**What this task involves:**
Among the entries below, take the line with "Task: Expand View 1 reply thread" and the line with "Open the 請求種別 dropdown", and output them and every line between them exactly, with nothing else.

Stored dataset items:
+++

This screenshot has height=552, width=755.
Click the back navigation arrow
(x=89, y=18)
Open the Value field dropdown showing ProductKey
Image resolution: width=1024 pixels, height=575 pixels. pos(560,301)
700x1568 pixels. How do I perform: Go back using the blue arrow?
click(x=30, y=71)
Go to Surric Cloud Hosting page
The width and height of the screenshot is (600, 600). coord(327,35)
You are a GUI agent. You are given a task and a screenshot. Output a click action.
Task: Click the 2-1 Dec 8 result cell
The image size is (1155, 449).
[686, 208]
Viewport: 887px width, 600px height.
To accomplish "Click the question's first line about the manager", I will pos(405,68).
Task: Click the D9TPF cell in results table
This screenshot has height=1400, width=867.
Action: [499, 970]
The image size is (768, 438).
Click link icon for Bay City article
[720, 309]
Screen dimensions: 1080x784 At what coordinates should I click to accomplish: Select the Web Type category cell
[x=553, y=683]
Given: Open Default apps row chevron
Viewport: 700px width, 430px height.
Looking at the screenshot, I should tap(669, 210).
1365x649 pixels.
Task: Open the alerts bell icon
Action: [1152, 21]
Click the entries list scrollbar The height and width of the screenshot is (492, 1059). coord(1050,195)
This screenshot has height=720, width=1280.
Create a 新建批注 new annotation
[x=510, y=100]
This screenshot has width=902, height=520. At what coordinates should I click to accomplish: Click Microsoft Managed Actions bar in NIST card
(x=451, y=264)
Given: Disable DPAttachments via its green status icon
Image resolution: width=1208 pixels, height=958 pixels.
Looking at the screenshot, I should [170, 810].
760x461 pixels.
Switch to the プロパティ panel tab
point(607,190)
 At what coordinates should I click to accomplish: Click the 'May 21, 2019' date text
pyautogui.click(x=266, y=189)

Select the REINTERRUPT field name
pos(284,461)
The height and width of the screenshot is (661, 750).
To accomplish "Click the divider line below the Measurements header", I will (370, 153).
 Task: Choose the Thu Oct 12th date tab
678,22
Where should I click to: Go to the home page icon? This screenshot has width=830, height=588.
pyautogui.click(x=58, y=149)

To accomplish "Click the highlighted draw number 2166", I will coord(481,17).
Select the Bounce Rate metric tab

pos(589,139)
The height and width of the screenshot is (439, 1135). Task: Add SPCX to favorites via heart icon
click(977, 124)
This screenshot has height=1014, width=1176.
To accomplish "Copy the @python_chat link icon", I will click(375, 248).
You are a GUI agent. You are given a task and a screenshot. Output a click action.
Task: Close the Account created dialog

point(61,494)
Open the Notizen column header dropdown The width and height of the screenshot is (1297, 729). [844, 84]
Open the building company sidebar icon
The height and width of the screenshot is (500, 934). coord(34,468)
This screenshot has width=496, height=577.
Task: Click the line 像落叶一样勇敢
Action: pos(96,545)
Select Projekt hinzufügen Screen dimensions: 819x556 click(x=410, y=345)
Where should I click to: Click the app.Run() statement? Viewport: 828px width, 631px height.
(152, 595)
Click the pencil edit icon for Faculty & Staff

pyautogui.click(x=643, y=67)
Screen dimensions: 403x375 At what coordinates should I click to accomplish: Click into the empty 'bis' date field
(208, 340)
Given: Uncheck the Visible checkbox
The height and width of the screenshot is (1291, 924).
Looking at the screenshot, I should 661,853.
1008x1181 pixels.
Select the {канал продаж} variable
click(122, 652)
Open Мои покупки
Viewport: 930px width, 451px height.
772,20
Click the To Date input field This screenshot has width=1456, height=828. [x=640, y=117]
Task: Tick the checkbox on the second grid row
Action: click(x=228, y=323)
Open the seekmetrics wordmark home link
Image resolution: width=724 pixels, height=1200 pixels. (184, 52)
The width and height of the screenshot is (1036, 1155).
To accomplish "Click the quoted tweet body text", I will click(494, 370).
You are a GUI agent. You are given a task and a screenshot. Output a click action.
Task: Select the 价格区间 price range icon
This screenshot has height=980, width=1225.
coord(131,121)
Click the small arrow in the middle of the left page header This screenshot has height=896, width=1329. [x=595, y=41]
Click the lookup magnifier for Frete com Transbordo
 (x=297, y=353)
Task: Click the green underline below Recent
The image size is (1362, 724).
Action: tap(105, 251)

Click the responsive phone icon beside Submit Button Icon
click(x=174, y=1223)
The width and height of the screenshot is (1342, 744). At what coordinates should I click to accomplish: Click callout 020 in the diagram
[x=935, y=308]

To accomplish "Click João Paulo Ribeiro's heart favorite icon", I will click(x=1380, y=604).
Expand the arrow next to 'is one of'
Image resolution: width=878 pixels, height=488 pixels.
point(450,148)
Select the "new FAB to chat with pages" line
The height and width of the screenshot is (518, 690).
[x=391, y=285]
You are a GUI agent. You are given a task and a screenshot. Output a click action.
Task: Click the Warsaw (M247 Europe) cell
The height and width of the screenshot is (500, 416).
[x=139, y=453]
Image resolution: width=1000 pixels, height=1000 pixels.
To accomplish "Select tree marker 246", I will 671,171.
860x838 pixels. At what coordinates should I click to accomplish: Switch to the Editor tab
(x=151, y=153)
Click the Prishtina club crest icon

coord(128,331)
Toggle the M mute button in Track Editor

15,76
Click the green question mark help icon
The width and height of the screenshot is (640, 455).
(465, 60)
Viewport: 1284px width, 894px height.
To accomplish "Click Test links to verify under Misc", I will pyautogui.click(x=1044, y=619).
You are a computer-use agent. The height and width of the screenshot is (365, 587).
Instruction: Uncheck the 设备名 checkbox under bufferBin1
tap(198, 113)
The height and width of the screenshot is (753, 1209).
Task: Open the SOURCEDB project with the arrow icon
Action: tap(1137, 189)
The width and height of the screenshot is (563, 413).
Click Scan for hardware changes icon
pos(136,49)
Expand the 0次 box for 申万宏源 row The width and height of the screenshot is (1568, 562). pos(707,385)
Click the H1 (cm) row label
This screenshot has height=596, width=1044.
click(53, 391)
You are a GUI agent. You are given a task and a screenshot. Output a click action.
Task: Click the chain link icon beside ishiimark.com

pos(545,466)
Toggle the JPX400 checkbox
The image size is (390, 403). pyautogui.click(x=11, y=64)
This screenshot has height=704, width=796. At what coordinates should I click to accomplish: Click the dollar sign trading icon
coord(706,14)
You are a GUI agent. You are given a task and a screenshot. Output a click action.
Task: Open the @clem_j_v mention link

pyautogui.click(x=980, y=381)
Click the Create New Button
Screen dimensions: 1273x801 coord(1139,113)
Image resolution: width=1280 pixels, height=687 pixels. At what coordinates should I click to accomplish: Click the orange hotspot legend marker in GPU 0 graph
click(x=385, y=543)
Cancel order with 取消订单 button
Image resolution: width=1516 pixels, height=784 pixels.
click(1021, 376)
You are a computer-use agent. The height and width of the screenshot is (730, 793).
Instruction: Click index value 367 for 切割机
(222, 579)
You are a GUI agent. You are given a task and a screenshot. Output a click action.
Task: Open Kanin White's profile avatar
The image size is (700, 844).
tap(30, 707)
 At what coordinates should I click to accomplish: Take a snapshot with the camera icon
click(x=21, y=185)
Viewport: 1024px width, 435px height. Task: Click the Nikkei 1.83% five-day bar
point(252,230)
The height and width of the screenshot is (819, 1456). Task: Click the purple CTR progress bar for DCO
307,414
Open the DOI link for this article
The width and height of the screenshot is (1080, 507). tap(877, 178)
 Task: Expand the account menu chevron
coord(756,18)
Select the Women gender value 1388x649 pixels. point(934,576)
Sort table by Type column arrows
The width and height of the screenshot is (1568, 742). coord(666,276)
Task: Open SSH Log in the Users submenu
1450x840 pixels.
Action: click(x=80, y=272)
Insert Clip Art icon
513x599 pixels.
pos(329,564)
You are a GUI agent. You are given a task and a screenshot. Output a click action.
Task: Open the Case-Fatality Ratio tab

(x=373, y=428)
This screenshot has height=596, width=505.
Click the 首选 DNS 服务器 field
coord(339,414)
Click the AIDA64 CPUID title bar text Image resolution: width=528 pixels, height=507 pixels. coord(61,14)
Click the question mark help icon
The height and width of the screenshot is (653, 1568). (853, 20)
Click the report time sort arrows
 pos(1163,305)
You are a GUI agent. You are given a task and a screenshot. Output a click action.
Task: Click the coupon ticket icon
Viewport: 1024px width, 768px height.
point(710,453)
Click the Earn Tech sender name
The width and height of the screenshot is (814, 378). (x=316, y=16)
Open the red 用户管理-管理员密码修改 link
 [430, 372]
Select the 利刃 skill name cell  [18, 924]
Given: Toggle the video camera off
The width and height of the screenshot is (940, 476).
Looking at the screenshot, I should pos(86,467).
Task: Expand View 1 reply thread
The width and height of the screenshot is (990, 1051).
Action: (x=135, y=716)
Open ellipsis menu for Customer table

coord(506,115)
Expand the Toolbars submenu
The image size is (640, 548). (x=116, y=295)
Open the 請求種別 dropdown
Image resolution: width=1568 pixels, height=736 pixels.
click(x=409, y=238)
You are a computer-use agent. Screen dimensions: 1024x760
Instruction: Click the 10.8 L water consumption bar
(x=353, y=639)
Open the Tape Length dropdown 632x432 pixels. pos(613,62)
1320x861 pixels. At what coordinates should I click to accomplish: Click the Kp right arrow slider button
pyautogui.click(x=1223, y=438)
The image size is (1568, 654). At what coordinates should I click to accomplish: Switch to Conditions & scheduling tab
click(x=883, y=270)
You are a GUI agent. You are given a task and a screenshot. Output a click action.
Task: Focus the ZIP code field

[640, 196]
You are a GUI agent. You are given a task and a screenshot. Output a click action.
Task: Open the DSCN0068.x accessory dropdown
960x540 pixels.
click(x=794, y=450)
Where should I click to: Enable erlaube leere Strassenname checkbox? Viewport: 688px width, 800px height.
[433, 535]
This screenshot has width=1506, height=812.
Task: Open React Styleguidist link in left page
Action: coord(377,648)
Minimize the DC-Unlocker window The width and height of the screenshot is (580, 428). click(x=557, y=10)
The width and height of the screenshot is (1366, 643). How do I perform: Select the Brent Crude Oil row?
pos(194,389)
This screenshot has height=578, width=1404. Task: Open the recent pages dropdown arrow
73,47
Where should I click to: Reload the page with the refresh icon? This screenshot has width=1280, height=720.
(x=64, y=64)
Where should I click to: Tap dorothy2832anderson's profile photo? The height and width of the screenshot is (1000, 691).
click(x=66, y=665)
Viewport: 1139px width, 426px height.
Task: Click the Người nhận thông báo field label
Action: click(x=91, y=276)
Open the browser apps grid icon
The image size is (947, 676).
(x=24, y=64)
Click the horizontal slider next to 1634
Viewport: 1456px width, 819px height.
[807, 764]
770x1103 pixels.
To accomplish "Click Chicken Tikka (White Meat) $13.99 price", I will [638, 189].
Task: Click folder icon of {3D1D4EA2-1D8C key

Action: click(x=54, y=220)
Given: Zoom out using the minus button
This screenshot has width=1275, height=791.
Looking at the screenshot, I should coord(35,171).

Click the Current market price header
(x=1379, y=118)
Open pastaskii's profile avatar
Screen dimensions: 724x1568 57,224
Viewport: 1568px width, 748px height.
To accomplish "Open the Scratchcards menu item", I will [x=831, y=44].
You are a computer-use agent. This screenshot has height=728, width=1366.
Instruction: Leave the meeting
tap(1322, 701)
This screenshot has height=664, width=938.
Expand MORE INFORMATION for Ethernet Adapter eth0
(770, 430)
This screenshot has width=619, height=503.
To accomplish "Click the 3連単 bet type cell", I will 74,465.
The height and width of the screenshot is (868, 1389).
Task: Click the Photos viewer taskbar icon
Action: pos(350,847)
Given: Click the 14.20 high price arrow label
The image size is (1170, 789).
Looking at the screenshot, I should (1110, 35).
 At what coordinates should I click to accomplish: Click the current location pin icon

+++

**Response for this exercise:**
Task: Expand View 1 reply thread
The width and height of the screenshot is (990, 1051).
Action: (x=135, y=716)
Open ellipsis menu for Customer table

coord(506,115)
Expand the Toolbars submenu
The image size is (640, 548). (x=116, y=295)
Open the 請求種別 dropdown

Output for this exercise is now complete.